Over 1,000 New Yorkers rally for May Day protest against police brutality

A protester holds signs during a demonstration calling for social, economic and racial justice in New York May 1, 2015. (Reuters/Brendan McDermid)

A protester holds signs during a demonstration calling for social, economic and racial justice in New York May 1, 2015. (Reuters/Brendan McDermid)

More than 1,000 people rallied in New York City’s Union Square for the May Day rally, bringing together American and immigrant workers to press for better pay and workers’ rights.

May Day traditionally is celebrated internationally as a day of
solidarity for workers and laborers. Organizers with the May 1st
Coalition in New York expanded the rally to embrace the
groundswell of demonstrations against police killings of black
people, thus creating the “March to Disarm the NYPD.”
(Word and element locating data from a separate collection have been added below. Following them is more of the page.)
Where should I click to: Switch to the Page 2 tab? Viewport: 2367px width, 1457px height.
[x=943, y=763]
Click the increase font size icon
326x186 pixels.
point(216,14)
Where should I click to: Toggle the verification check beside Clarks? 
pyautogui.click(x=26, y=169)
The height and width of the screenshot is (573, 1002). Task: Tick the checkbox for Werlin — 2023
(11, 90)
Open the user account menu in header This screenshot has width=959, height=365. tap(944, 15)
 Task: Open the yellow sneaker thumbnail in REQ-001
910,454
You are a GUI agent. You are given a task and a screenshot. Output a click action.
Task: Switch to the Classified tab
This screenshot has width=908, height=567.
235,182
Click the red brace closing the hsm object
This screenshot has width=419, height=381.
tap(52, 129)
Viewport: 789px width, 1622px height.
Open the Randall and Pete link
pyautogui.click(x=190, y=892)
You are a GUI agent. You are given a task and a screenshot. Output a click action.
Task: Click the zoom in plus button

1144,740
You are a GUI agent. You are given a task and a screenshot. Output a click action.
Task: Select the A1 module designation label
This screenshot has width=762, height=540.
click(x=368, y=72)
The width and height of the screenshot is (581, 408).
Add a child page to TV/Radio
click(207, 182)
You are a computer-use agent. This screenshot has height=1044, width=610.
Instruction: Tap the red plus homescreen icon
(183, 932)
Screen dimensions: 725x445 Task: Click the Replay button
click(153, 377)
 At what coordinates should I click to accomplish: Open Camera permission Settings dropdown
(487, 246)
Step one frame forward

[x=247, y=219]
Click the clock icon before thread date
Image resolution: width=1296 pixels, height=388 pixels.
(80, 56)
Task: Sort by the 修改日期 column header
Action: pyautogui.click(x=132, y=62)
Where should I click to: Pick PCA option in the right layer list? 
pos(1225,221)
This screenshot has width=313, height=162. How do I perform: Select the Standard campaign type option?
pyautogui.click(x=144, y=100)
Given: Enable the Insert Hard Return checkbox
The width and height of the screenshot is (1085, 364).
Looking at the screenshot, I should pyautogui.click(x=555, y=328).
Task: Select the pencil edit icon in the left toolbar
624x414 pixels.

This last fall, public outrage over the police killings of
Mike Brown, Akai Gurley, Eric Garner and the almost countless
other black people murdered by police erupted in massive
demonstrations and riots across the country,
” the group
organizing the Union Square rally said on Facebook. “They
demanded an end to assassinations by police
.”

People gathered and held signs expressing solidarity with people
all over the world, “From Baltimore to Ayotzinapa” in Mexico,
where 43 students went missing after a confrontation with police.

At least 1,000 New Yorkers arrived, reported RT’s Marina
Portnaya.

The rally organizers embraced all oppressed peoples.

In the late afternoon, marchers left Union Square for Foley
Square in downtown Manhattan, walking through 2nd Avenue in the
East Village where a gas fire recently destroyed three buildings,
made residents homeless and put businesses out of work.

The march caused downtown gridlock temporarily.

Marchers chanted phrases such as, “all night all day, we’re doing
this for Freddie Gray.” Their route was marked by barricades,
with police officers traveling alongside protesters.

The NYPD has been criticized for the aggressive arrests of more
than 140 protesters who rallied at Union Square on Wednesday in
solidarity with Baltimore protesters over the death of Freddie
Gray, 25. The Maryland State’s attorney announced indictments
against six Baltimore police officers on Friday, including a
charge of second-degree of murder.

Police Commissioner William Bratton said Friday that
demonstrators should work with, not against, officers.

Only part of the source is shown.